***** EXERCISE TEXT
Researchers at The Feinstein Institute for Medical Research have used a new image-based strategy to identify and measure placebo effects in randomized clinical trials for brain disorders. The research team, led by David Eidelberg, MD, developed a method to identify brain patterns that are abnormal or indicate disease using imaging techniques. According to a news report from Science Daily, the approach has been used successfully to identify specific networks in the brain that indicates a patient has, or is at risk for, neurodegenerative disorders, such as Parkinson’s.

The researchers used their network mapping technique to identify specific brain circuits underlying the response to sham surgery in Parkinson’s disease patients participating in a gene therapy trial. The expression of this network measured under blinded conditions correlated with the sham subjects’ clinical outcome; the network changes were reversed when the subjects learned of their sham treatment status, as indicated on the Science Daily news report. An individual subject’s network expression value was measured before the treatment predicted their subsequent blinded response to sham treatment.

The Science Daily news report notes that this suggests that the image-based measure of the sham-related network can help reduce the number of subjects assigned to sham treatment in randomized clinical trials for brain disorders by excluding those subjects who are more likely to display placebo effects under blinded conditions.

Eidelberg explains, “One of the major challenges in developing new treatments for neurodegenerative disorders such as Parkinson’s disease is that it is common for patients participating in clinical trials to experience a placebo or sham effect.”

Eidelberg adds, “When patients involved in a clinical trial commonly experience benefits from placebo, it’s difficult for researchers to identify if the treatment being studied is effective. In a new study conducted by my colleagues and myself, we have used a new image-based strategy to identify and measure placebo effects in brain disorder clinical trials.”
**********
* _TASK REQUIREMENTS_
• 1. Decide whether each statement agrees with the article on placebo effects in brain disorder trials. For each, answer yes or no and quote the words of the article that decide it. (a) David Eidelberg led the research team. (b) The network changes persisted after the subjects learned of their sham treatment status. (c) The patients who received sham surgery were taking part in a gene therapy trial.
• 2. According to the article on placebo effects in brain disorder trials, at which institution did the researchers work?
The listing after this sentence has nothing to do with the article on placebo effects in brain disorder trials.
***** DATA EXCERPTS
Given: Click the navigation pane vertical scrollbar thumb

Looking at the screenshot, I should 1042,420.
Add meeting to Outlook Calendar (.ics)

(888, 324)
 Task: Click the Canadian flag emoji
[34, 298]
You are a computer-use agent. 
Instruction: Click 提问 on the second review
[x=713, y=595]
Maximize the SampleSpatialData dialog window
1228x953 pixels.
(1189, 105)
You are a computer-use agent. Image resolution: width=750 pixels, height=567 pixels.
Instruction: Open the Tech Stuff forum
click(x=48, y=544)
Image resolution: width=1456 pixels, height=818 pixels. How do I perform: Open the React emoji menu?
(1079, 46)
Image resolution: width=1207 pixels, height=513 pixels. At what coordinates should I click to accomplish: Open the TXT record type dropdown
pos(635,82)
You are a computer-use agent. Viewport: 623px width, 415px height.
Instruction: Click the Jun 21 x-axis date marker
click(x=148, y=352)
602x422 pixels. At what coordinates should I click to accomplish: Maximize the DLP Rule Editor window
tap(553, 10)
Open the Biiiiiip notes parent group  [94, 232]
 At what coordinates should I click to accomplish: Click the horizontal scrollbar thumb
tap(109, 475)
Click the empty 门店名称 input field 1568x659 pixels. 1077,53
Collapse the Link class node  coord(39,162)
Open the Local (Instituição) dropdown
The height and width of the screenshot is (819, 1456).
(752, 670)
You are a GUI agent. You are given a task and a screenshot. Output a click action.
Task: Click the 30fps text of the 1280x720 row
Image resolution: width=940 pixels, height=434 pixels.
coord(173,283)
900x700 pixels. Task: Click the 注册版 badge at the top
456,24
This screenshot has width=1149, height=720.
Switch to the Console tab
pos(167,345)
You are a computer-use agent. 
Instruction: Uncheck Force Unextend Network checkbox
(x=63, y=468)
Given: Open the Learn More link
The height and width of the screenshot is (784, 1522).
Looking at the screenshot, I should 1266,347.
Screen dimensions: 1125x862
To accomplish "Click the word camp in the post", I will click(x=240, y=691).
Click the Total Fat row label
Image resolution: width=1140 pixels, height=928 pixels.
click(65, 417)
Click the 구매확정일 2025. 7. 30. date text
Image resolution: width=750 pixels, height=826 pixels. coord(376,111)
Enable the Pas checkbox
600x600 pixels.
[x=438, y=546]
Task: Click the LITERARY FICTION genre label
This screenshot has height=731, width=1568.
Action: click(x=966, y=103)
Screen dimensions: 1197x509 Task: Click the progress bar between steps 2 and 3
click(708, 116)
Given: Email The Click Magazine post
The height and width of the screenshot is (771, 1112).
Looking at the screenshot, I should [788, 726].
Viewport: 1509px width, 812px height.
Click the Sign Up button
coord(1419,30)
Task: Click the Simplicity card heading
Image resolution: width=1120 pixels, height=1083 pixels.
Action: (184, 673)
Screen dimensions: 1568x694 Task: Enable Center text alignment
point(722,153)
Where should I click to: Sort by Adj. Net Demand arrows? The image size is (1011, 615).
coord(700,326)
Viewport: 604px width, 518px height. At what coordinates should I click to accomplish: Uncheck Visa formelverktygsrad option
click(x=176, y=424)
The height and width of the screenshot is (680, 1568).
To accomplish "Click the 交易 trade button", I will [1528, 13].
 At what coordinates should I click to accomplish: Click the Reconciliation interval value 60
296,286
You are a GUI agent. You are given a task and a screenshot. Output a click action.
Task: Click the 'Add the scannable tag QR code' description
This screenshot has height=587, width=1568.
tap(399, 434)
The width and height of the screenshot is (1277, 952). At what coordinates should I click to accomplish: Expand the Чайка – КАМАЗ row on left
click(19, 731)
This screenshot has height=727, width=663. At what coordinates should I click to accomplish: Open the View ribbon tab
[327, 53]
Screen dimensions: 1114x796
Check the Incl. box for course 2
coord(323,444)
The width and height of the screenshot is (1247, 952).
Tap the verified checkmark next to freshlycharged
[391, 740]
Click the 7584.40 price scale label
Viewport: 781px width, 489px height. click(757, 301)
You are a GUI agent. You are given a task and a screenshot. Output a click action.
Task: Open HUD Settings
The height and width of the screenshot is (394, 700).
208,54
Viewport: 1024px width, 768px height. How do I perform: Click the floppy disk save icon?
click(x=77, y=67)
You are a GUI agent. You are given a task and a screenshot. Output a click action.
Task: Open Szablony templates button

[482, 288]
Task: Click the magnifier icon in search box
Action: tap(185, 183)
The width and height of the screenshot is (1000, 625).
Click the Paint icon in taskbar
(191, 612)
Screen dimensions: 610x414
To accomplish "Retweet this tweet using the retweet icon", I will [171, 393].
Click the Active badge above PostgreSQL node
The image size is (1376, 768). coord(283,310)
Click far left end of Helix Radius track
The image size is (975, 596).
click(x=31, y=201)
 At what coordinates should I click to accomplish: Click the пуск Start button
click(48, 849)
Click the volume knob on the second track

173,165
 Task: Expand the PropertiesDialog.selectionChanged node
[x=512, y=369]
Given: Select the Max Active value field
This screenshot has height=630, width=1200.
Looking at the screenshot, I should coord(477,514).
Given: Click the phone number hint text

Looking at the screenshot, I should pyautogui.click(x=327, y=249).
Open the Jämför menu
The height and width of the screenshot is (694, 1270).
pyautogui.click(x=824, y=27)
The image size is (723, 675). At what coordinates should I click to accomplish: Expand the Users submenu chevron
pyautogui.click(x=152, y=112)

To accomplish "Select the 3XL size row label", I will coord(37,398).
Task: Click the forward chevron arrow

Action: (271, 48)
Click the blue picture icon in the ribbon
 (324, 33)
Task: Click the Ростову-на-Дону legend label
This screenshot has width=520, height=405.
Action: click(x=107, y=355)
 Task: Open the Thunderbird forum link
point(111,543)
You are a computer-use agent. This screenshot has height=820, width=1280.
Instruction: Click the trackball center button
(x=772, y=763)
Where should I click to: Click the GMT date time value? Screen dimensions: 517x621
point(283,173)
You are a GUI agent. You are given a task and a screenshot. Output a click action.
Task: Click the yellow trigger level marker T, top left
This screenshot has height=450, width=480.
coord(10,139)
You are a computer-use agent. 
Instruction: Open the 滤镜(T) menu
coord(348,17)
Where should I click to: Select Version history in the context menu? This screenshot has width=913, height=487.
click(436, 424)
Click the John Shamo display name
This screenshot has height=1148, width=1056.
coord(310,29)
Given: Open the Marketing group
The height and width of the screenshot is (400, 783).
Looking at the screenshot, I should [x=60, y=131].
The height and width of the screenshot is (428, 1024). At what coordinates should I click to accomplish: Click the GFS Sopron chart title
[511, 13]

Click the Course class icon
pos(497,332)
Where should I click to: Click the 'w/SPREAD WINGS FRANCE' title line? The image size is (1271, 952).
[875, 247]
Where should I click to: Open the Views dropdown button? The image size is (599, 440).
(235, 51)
**********
* _OUTPUTS IN ORDER_
• 1.
(a) Yes: "The research team, led by David Eidelberg, MD"
(b) No: "the network changes were reversed when the subjects learned of their sham treatment status"
(c) Yes: "Parkinson’s disease patients participating in a gene therapy trial"

• 2. The Feinstein Institute for Medical Research.